Polynomial zonotopes, a non-convex set representation, have a wide range of applications from real-time motion planning and control in robotics, to reachability analysis of nonlinear systems and safety shielding in reinforcement learning. Despite this widespread use, a frequently overlooked difficulty associated with polynomial zonotopes is intersection checking. Determining whether the reachable set, represented as a polynomial zonotope, intersects an unsafe set is not straightforward. In fact, we show that this fundamental operation is NP-hard, even for a simple class of polynomial zonotopes. The standard method for intersection checking with polynomial zonotopes is a two-part algorithm that overapproximates a polynomial zonotope with a regular zonotope and then, if the overapproximation error is deemed too large, splits the set and recursively tries again. Beyond the possible need for a large number of splits, we identify two sources of concern related to this algorithm: (1) overapproximating a polynomial zonotope with a zonotope has unbounded error, and (2) after splitting a polynomial zonotope, the overapproximation error can actually increase. Taken together, this implies there may be a possibility that the algorithm does not always terminate.We perform a rigorous analysis of the method and detail necessary conditions for the union of overapproximations to provably converge to the original polynomial zonotope.

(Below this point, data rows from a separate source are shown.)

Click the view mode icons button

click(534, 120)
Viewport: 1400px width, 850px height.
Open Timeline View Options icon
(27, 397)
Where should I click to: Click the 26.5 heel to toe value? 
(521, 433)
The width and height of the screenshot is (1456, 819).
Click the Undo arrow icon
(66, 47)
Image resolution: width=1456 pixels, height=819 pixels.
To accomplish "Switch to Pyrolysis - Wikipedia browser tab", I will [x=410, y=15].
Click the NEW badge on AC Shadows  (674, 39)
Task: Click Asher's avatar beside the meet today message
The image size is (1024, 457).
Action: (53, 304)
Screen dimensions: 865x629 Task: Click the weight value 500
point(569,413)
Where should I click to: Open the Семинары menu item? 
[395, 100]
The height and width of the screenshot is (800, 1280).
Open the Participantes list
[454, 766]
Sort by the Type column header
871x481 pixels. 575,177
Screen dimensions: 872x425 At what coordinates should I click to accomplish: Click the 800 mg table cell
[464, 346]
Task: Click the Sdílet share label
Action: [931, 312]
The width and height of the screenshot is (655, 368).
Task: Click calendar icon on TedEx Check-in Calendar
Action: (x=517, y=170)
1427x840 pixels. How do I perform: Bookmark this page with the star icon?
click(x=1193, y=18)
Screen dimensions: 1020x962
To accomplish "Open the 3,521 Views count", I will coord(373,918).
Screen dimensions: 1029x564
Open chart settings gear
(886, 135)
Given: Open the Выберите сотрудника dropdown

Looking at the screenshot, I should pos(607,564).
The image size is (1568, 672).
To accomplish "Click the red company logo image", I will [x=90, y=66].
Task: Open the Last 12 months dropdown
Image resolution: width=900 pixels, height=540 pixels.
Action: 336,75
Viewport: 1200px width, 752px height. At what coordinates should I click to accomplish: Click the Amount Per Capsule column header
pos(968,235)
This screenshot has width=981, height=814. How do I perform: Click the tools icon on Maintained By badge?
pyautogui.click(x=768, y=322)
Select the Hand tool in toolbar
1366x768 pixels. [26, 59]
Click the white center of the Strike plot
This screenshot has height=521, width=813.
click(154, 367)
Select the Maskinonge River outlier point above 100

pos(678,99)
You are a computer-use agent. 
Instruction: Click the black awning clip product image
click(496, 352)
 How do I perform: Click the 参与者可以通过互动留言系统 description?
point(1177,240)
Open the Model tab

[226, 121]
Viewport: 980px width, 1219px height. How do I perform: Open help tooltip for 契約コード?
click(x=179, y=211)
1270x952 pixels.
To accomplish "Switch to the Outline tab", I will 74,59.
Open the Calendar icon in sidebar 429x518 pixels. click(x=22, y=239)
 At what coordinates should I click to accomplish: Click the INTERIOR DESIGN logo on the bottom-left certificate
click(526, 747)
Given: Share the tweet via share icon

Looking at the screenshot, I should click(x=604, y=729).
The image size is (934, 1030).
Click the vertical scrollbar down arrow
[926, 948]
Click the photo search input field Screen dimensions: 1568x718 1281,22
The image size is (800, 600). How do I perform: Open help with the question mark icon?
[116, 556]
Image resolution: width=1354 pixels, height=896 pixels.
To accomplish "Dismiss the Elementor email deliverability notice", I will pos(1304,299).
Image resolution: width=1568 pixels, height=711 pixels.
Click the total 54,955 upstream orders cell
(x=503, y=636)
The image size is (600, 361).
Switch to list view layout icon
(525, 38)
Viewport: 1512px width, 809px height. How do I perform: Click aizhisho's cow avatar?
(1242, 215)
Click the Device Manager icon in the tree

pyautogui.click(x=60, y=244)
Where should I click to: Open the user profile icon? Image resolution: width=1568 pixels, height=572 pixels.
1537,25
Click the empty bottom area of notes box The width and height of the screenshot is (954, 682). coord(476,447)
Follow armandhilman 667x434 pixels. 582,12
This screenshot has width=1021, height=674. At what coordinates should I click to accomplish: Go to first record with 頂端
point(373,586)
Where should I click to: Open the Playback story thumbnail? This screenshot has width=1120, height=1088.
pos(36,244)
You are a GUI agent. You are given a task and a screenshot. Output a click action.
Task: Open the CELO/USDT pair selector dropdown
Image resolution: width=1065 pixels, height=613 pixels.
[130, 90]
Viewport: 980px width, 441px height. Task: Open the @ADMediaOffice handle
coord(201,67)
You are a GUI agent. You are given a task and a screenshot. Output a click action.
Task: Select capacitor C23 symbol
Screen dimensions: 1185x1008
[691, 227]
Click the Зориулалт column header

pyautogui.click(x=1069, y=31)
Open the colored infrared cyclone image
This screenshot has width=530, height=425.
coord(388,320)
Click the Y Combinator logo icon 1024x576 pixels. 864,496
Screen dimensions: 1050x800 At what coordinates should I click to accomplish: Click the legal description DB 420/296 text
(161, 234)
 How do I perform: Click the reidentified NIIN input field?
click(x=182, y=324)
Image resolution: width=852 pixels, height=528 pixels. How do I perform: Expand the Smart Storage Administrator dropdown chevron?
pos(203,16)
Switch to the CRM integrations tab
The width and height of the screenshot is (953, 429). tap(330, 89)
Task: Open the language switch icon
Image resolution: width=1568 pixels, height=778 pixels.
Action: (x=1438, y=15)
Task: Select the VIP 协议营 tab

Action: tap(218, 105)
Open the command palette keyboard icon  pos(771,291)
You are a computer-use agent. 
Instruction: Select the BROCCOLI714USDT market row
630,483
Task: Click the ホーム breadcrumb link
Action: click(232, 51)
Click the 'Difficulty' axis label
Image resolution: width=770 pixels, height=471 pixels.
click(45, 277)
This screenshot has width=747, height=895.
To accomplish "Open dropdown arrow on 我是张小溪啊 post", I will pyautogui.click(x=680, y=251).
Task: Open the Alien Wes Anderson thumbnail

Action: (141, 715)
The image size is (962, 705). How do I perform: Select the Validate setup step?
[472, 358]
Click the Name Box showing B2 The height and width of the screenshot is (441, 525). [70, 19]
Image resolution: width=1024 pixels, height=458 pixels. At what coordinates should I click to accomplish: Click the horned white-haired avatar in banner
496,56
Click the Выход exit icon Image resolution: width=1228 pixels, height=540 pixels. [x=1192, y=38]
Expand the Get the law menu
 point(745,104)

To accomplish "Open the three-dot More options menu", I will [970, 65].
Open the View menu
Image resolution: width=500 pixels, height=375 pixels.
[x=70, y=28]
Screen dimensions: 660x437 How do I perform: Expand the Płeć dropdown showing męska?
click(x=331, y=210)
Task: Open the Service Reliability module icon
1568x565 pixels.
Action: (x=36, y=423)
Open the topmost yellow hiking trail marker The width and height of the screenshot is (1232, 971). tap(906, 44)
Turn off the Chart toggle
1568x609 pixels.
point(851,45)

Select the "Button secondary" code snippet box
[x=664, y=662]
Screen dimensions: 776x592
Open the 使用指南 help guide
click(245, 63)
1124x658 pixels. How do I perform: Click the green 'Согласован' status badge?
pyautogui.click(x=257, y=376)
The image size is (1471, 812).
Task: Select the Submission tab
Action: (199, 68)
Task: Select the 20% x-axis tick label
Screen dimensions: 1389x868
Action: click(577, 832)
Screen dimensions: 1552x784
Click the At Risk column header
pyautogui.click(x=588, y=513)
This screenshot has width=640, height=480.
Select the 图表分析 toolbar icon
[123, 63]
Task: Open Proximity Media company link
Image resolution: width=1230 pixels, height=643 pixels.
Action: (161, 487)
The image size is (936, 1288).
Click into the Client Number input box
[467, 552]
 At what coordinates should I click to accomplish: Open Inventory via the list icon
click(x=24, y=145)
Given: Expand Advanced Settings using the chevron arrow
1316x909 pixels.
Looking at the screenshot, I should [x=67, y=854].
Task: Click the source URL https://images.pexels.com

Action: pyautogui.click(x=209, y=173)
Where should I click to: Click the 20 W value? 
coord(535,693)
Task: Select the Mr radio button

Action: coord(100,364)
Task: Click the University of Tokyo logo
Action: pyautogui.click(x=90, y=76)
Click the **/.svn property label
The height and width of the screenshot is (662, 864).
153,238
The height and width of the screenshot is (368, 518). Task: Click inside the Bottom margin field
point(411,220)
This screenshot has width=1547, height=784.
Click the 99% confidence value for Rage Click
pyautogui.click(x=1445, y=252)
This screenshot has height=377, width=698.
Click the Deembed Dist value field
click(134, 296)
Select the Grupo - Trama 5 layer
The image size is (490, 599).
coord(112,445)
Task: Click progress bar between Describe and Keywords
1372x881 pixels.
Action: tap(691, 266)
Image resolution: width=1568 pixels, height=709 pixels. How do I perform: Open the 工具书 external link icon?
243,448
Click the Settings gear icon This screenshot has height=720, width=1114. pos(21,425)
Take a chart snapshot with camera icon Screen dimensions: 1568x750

翻译：多项式zonotopes作为一种非凸集合表示方法，广泛应用于机器人实时运动规划与控制、非线性系统可达性分析以及强化学习安全屏蔽等领域。尽管应用广泛，但多项式zonotopes交集检验中一个常被忽视的难题值得关注。判断以多项式zonotope表示的可达集是否与非安全集相交并非易事。事实上，我们证明即使对于简单类别的多项式zonotopes，这一基本操作也是NP-hard问题。目前交集检验的标准方法采用两阶段算法：先通过正则zonotope对多项式zonotope进行过近似，若过近似误差过大则分裂集合并递归重试。除可能需要大量分裂操作外，我们发现该算法存在两个关键问题：（1）用zonotope过近似多项式zonotope的误差无界，（2）分裂多项式zonotope后过近似误差可能反而增大。综合来看，这意味着算法存在不收敛的可能性。我们对该方法进行严格分析，并详细阐述了保证过近似并集可验证收敛到原始多项式zonotope的必要条件。